• _DATA_:
>>>>

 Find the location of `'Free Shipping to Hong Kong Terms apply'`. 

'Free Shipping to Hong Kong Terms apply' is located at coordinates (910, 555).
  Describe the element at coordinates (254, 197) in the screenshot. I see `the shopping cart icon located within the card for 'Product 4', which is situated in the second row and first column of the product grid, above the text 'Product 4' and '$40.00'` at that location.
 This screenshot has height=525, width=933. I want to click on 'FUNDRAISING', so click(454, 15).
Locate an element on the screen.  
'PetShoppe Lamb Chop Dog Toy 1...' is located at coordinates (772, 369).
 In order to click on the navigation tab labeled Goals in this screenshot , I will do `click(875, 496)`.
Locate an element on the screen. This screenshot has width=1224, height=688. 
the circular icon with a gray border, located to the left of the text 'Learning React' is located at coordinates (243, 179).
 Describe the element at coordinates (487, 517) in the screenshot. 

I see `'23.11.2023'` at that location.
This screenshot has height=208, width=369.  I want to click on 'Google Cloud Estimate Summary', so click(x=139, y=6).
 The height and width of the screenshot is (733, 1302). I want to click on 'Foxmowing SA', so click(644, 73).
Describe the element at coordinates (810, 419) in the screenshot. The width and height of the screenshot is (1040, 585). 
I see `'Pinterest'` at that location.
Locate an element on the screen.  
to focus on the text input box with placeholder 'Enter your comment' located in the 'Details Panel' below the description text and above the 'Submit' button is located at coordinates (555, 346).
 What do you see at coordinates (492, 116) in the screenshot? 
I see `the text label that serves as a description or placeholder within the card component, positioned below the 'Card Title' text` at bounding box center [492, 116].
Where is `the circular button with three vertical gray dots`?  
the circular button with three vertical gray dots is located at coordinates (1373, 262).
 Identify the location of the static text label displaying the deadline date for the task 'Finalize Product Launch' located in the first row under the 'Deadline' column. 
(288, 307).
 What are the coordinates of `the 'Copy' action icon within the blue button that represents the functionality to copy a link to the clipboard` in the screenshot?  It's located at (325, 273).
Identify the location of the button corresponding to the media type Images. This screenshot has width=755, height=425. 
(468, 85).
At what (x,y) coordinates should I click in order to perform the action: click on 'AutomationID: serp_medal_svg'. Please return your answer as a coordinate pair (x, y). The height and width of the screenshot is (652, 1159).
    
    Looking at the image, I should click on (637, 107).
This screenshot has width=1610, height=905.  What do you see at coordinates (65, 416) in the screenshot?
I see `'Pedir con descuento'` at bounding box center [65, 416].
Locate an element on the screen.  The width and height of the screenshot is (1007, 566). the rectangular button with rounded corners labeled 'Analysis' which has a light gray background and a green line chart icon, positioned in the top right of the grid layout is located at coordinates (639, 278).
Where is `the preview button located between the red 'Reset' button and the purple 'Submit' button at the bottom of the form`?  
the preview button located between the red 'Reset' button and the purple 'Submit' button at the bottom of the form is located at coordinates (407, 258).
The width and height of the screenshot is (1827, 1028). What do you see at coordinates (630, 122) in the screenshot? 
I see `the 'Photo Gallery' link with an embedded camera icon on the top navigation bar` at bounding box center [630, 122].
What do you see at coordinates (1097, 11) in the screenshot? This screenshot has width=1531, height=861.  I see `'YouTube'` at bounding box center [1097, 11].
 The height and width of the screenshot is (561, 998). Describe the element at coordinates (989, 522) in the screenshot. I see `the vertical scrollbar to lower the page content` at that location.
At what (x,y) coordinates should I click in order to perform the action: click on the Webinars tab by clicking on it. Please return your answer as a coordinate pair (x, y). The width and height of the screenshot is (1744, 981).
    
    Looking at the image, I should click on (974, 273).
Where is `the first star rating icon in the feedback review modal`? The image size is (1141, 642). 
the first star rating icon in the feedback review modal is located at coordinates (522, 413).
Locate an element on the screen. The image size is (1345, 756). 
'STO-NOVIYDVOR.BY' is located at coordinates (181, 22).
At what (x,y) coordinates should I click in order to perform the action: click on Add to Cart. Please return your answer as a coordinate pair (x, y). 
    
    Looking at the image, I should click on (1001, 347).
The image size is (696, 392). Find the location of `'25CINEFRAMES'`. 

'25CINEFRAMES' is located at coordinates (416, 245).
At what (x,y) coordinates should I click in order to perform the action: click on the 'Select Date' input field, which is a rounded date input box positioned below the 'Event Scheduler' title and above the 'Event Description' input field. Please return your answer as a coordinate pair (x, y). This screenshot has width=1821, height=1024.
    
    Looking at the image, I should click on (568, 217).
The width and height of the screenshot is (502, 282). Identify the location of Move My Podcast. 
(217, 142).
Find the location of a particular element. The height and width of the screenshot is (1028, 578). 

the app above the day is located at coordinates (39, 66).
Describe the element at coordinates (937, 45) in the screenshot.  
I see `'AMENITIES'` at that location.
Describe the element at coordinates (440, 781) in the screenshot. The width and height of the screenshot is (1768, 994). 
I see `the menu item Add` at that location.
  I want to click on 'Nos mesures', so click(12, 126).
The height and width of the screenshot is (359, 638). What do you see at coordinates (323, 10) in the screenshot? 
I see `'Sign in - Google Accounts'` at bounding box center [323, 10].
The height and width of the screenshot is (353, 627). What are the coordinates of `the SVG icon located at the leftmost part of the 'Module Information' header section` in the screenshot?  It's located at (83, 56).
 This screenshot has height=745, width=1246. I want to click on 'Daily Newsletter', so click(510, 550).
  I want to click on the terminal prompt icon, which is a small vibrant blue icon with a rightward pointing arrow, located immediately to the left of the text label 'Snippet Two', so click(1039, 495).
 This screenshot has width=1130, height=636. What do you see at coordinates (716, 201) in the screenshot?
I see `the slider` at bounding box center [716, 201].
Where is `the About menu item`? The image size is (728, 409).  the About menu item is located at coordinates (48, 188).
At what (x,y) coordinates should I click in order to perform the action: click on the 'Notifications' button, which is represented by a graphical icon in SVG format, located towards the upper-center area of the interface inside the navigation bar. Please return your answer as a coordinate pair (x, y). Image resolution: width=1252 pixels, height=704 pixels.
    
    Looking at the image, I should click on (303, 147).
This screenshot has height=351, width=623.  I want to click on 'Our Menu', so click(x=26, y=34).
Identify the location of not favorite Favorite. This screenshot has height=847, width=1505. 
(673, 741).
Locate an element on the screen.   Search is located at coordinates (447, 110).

<<<<

• _TASK GOAL_: Please copy out all of the data above word for word, changing nothing.

• _SOLUTION BELOW_:
 Find the location of `'Free Shipping to Hong Kong Terms apply'`. 

'Free Shipping to Hong Kong Terms apply' is located at coordinates (910, 555).
  Describe the element at coordinates (254, 197) in the screenshot. I see `the shopping cart icon located within the card for 'Product 4', which is situated in the second row and first column of the product grid, above the text 'Product 4' and '$40.00'` at that location.
 This screenshot has height=525, width=933. I want to click on 'FUNDRAISING', so click(454, 15).
Locate an element on the screen.  
'PetShoppe Lamb Chop Dog Toy 1...' is located at coordinates (772, 369).
 In order to click on the navigation tab labeled Goals in this screenshot , I will do `click(875, 496)`.
Locate an element on the screen. This screenshot has width=1224, height=688. 
the circular icon with a gray border, located to the left of the text 'Learning React' is located at coordinates (243, 179).
 Describe the element at coordinates (487, 517) in the screenshot. 

I see `'23.11.2023'` at that location.
This screenshot has height=208, width=369.  I want to click on 'Google Cloud Estimate Summary', so click(x=139, y=6).
 The height and width of the screenshot is (733, 1302). I want to click on 'Foxmowing SA', so click(644, 73).
Describe the element at coordinates (810, 419) in the screenshot. The width and height of the screenshot is (1040, 585). 
I see `'Pinterest'` at that location.
Locate an element on the screen.  
to focus on the text input box with placeholder 'Enter your comment' located in the 'Details Panel' below the description text and above the 'Submit' button is located at coordinates (555, 346).
 What do you see at coordinates (492, 116) in the screenshot? 
I see `the text label that serves as a description or placeholder within the card component, positioned below the 'Card Title' text` at bounding box center [492, 116].
Where is `the circular button with three vertical gray dots`?  
the circular button with three vertical gray dots is located at coordinates (1373, 262).
 Identify the location of the static text label displaying the deadline date for the task 'Finalize Product Launch' located in the first row under the 'Deadline' column. 
(288, 307).
 What are the coordinates of `the 'Copy' action icon within the blue button that represents the functionality to copy a link to the clipboard` in the screenshot?  It's located at (325, 273).
Identify the location of the button corresponding to the media type Images. This screenshot has width=755, height=425. 
(468, 85).
At what (x,y) coordinates should I click in order to perform the action: click on 'AutomationID: serp_medal_svg'. Please return your answer as a coordinate pair (x, y). The height and width of the screenshot is (652, 1159).
    
    Looking at the image, I should click on (637, 107).
This screenshot has width=1610, height=905.  What do you see at coordinates (65, 416) in the screenshot?
I see `'Pedir con descuento'` at bounding box center [65, 416].
Locate an element on the screen.  The width and height of the screenshot is (1007, 566). the rectangular button with rounded corners labeled 'Analysis' which has a light gray background and a green line chart icon, positioned in the top right of the grid layout is located at coordinates (639, 278).
Where is `the preview button located between the red 'Reset' button and the purple 'Submit' button at the bottom of the form`?  
the preview button located between the red 'Reset' button and the purple 'Submit' button at the bottom of the form is located at coordinates (407, 258).
The width and height of the screenshot is (1827, 1028). What do you see at coordinates (630, 122) in the screenshot? 
I see `the 'Photo Gallery' link with an embedded camera icon on the top navigation bar` at bounding box center [630, 122].
What do you see at coordinates (1097, 11) in the screenshot? This screenshot has width=1531, height=861.  I see `'YouTube'` at bounding box center [1097, 11].
 The height and width of the screenshot is (561, 998). Describe the element at coordinates (989, 522) in the screenshot. I see `the vertical scrollbar to lower the page content` at that location.
At what (x,y) coordinates should I click in order to perform the action: click on the Webinars tab by clicking on it. Please return your answer as a coordinate pair (x, y). The width and height of the screenshot is (1744, 981).
    
    Looking at the image, I should click on (974, 273).
Where is `the first star rating icon in the feedback review modal`? The image size is (1141, 642). 
the first star rating icon in the feedback review modal is located at coordinates (522, 413).
Locate an element on the screen. The image size is (1345, 756). 
'STO-NOVIYDVOR.BY' is located at coordinates (181, 22).
At what (x,y) coordinates should I click in order to perform the action: click on Add to Cart. Please return your answer as a coordinate pair (x, y). 
    
    Looking at the image, I should click on (1001, 347).
The image size is (696, 392). Find the location of `'25CINEFRAMES'`. 

'25CINEFRAMES' is located at coordinates (416, 245).
At what (x,y) coordinates should I click in order to perform the action: click on the 'Select Date' input field, which is a rounded date input box positioned below the 'Event Scheduler' title and above the 'Event Description' input field. Please return your answer as a coordinate pair (x, y). This screenshot has width=1821, height=1024.
    
    Looking at the image, I should click on (568, 217).
The width and height of the screenshot is (502, 282). Identify the location of Move My Podcast. 
(217, 142).
Find the location of a particular element. The height and width of the screenshot is (1028, 578). 

the app above the day is located at coordinates (39, 66).
Describe the element at coordinates (937, 45) in the screenshot.  
I see `'AMENITIES'` at that location.
Describe the element at coordinates (440, 781) in the screenshot. The width and height of the screenshot is (1768, 994). 
I see `the menu item Add` at that location.
  I want to click on 'Nos mesures', so click(12, 126).
The height and width of the screenshot is (359, 638). What do you see at coordinates (323, 10) in the screenshot? 
I see `'Sign in - Google Accounts'` at bounding box center [323, 10].
The height and width of the screenshot is (353, 627). What are the coordinates of `the SVG icon located at the leftmost part of the 'Module Information' header section` in the screenshot?  It's located at (83, 56).
 This screenshot has height=745, width=1246. I want to click on 'Daily Newsletter', so click(510, 550).
  I want to click on the terminal prompt icon, which is a small vibrant blue icon with a rightward pointing arrow, located immediately to the left of the text label 'Snippet Two', so click(1039, 495).
 This screenshot has width=1130, height=636. What do you see at coordinates (716, 201) in the screenshot?
I see `the slider` at bounding box center [716, 201].
Where is `the About menu item`? The image size is (728, 409).  the About menu item is located at coordinates (48, 188).
At what (x,y) coordinates should I click in order to perform the action: click on the 'Notifications' button, which is represented by a graphical icon in SVG format, located towards the upper-center area of the interface inside the navigation bar. Please return your answer as a coordinate pair (x, y). Image resolution: width=1252 pixels, height=704 pixels.
    
    Looking at the image, I should click on (303, 147).
This screenshot has height=351, width=623.  I want to click on 'Our Menu', so click(x=26, y=34).
Identify the location of not favorite Favorite. This screenshot has height=847, width=1505. 
(673, 741).
Locate an element on the screen.   Search is located at coordinates (447, 110).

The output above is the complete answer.